I created a PCA plot for our RNAseq count dataset following the instructions in the vignette, using r log transformation. Though my plot got generated, I got this warning message when I called the rlog function:
In sparseTest(counts(object, normalized = TRUE), 0.9, 100, 0.1) :
the rlog assumes that data is close to a negative binomial distribution, an assumption
which is sometimes not compatible with datasets where many genes have many zero counts
despite a few very large counts.
In this data, for 15.9% of genes with a sum of normalized counts above 100, it was the case
that a single sample's normalized count made up more than 90% of the sum over all samples.
the threshold for this warning is 10% of genes.

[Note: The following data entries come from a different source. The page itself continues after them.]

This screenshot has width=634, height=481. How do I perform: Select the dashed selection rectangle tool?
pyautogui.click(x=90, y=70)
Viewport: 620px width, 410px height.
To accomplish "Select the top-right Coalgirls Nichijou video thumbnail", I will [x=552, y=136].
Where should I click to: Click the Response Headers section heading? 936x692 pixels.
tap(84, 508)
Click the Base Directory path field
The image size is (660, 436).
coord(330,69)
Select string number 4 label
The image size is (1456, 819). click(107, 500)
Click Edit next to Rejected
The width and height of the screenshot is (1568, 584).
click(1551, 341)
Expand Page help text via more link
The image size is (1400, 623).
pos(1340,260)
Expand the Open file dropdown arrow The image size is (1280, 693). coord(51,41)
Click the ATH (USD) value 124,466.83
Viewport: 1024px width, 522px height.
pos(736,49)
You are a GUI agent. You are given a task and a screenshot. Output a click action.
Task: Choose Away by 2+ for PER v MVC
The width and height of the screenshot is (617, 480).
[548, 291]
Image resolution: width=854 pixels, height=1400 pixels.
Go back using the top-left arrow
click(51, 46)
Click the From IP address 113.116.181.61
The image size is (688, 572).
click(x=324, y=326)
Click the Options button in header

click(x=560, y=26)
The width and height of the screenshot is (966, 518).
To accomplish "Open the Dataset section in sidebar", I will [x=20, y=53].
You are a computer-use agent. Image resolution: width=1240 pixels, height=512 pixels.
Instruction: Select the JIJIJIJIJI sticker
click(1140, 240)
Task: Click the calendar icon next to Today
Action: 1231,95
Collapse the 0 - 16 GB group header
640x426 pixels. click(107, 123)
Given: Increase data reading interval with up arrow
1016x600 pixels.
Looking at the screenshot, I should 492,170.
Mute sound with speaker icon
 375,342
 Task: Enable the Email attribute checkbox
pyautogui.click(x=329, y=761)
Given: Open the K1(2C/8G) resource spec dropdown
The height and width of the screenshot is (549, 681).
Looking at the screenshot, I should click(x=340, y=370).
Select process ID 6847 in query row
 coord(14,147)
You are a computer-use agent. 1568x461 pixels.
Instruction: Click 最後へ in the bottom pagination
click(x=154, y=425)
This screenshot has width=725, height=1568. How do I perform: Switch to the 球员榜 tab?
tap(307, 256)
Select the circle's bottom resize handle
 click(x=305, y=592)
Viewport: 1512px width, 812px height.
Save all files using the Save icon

See plotSparsity(dds) for a visualization of this.
We recommend instead using the varianceStabilizingTransformation or shifted log (see vignette).
So if I understand this correctly, in genes with sum of normalized count > 100, there is a very large count value (from a single sample) that accounts for over 90% of the sum of normalized count value.
However, I am not sure if this matters while doing a PCA analysis? I tried doing the PCA with both rld and vsd transformed data and the plots look very different. So could you help me understand which method is preferred/recommended in this case?
I have RNAseq count data from HTSeq counts. There are 6 replicates each in the control and affected group and I am interested in looking at the differentially expressed genes between the 2 groups. I am doing the PCA as more of a quality assessment step, to see if there are any outlier samples in the set. For my heatmaps, I use the vsd transformed data.